FEMALE SPEAKER: The Air Force is warning people against storming the top secret military base. This after more than one million people pledged to meet up there to -- quote -- “see them aliens.”

WATTERS: Ut-oh.

CARLSON: Ut-oh.

WATTERS: I'm nervous.

CARLSON: Wow, this is amazing. Okay, this has not happened before.

WATTERS: Why is this amazing?

[laughter]

CARLSON: Because a lot of us thought Jesse Waters was unbeatable. But now I'm moving into question four. It's a two-point question.

WATTERS: Okay.

CARLSON: And here it is. Which tech billionaire believes he's discovered a way to download the human brain by inserting a microchip inside your skull?

Rick Reichmuth: Elon Musk.

CARLSON: Rick.

WATTERS: Oh, I knew that.

CARLSON: Is it Elon Musk?

WATTERS: I was going to guess that.

CARLSON: I love the name. Elon Musk.

[talking simultaneously]

FEMALE SPEAKER: So, he says, why not implant chips into your brain so it helps you cognitively function better, and this is to battle the artificial intelligence coming your way.

Rick Reichmuth: No, thank you.

CARLSON: Yeah, that's not creepy or anything.

WATTERS: Not at all.

CARLSON: Elon Musk sounds like he's in touch. Okay, this is crazy. Okay, final question. Also, two points. I mean, this is -- Jesse Waters. Okay. You ready?

WATTERS: Yeah.

CARLSON: The Game Show Commission in Billings, Montana would like us to end on an animal related multiple choice.

Rick Reichmuth: Okay.

CARLSON: And so, we are. Here it is. People in Chicago were mesmerized when an alligator was seen hanging out in a city park there. Authorities spent the better part of a week trying to catch the gator. The reptile became so popular, he received his own nickname. Was his nickname A, Alley the Alligator, B, Chance the Snapper, or C, Rock the Crock.

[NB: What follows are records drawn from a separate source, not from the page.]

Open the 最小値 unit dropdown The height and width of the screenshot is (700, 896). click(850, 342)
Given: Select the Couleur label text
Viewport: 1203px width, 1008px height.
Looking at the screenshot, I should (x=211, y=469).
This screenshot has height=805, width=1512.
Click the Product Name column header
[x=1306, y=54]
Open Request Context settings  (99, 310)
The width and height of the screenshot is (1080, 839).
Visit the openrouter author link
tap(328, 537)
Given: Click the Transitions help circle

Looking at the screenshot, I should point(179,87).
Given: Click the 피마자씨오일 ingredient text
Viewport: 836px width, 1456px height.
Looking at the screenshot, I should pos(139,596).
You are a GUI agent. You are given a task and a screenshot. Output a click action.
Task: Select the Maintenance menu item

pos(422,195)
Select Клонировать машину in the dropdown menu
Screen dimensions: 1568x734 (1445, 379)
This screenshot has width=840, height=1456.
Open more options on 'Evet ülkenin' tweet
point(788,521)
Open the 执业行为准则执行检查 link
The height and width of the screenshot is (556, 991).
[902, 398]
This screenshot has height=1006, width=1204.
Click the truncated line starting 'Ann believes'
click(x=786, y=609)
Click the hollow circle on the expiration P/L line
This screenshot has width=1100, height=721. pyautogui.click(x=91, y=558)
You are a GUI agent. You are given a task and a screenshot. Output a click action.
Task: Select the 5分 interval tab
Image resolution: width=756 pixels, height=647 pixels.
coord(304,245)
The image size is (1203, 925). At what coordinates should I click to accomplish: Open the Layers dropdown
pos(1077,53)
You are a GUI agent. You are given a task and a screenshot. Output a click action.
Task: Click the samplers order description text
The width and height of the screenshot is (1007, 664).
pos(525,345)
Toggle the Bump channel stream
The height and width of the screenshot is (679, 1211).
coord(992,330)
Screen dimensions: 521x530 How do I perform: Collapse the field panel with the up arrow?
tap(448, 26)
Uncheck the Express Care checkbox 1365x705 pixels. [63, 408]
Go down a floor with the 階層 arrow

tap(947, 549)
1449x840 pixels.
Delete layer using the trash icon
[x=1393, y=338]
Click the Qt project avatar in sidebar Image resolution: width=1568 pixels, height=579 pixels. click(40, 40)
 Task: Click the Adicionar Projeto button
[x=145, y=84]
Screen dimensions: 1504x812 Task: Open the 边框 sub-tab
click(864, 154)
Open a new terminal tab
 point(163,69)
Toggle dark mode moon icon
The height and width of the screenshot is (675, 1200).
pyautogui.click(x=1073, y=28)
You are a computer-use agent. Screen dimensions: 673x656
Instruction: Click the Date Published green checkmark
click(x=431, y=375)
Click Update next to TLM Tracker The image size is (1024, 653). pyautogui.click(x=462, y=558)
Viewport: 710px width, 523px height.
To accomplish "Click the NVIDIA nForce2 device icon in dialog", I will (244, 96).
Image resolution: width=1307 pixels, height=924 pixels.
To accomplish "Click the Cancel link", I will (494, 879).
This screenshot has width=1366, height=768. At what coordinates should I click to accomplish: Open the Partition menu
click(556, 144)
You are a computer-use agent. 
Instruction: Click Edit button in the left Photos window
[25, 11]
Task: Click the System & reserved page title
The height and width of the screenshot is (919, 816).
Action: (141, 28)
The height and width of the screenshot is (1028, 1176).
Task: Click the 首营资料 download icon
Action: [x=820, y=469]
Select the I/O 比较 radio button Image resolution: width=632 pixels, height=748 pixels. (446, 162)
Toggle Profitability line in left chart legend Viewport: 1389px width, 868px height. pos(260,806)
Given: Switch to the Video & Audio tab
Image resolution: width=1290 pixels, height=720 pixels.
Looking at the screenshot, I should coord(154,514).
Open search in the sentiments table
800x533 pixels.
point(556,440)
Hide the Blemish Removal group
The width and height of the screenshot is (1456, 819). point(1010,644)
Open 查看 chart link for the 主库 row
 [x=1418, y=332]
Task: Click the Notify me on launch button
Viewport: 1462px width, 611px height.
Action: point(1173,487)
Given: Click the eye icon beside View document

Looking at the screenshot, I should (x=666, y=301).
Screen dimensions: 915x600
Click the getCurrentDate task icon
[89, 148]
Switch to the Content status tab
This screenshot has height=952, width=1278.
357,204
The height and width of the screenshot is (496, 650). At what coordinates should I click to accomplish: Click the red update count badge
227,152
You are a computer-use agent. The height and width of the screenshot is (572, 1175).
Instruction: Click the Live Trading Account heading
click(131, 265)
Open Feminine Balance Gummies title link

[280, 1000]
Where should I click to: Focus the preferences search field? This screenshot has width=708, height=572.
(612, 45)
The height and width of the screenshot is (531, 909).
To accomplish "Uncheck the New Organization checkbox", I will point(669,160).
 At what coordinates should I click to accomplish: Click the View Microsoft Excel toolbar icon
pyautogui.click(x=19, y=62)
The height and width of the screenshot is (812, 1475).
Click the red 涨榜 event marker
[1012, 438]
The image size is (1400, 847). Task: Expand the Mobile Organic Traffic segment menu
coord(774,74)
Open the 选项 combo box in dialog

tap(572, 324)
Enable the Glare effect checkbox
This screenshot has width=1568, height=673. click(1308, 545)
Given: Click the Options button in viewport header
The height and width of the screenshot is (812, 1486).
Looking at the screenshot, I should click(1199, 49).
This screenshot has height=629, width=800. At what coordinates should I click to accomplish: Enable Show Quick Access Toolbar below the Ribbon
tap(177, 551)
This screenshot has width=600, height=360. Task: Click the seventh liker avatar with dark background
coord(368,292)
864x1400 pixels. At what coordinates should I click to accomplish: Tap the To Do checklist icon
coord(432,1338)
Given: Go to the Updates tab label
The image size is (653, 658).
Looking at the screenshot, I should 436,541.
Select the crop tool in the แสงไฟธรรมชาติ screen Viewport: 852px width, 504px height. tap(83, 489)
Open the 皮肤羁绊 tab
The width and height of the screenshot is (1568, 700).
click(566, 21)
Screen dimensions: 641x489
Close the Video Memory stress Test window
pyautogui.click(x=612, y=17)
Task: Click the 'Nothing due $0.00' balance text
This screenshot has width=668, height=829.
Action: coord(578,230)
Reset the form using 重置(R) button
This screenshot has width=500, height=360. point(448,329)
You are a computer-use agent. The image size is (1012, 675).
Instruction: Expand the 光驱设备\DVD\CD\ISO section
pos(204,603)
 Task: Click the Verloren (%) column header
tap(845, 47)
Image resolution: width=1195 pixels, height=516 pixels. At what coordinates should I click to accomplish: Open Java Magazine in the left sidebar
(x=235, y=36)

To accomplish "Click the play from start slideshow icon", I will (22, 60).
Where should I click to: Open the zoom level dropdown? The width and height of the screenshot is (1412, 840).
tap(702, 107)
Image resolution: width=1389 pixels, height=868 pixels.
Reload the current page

WATTERS: Oh, man, my buzzer.

CARLSON: Rick.

Rick Reichmuth: Chance the Snapper?

CARLSON: Was it Chance the Snapper?

FEMALE SPEAKER: We're back now with the search for that alligator on the loose in a Chicago park. First spotted a week ago.

MALE SPEAKER: The gator's so popular, it even has a nickname: Chance the Snapper.

[talking simultaneously]

MALE SPEAKER: But the City is not taking any changes, bringing in an export from Florida to help find and catch the cold-blooded intruder.

FEMALE SPEAKER: -- have to walk around the whole park just so they can catch the alligator. They've been trying to catch him all week. This is just ridiculous.

WATTERS: I can't believe it.

CARLSON: Rick Reichmuth. Jesse Waters, you have been -- I never thought you were going to be dethroned, but it just happened. Congratulations, Rick Reichmuth.

WATTERS: I lost to the weatherman. Unbelievable.

Rick Reichmuth: What does that even mean?

[talking simultaneously]

CARLSON: Okay, so we are fresh out of our traditional Erik Wemple mugs, so we have a show polo shirt for you, Rick Reichmuth, which I'm -- after getting the weatherman umbrella from you, I'm happy to have this sent to you. You can get it on our website, www.tuckercarlson.com if you want one at home.

Rick Reichmuth: Thank you.

CARLSON: Wear it with pride, or without pants.

WATTERS: All right, I had a nice run.

CARLSON: Rick Reichmuth, Jesse Waters, great to see you both.

That's all for tonight's special Final Exam edition of Tucker Carlson tonight. Pay attention to the news every week. Tune in Thursdays to catch new editions of Final Exam to see if you can outperform our news pros here at Fox. Tune in every weeknight for the show that's the sworn enemy of lying, pomposity, smugness and group think.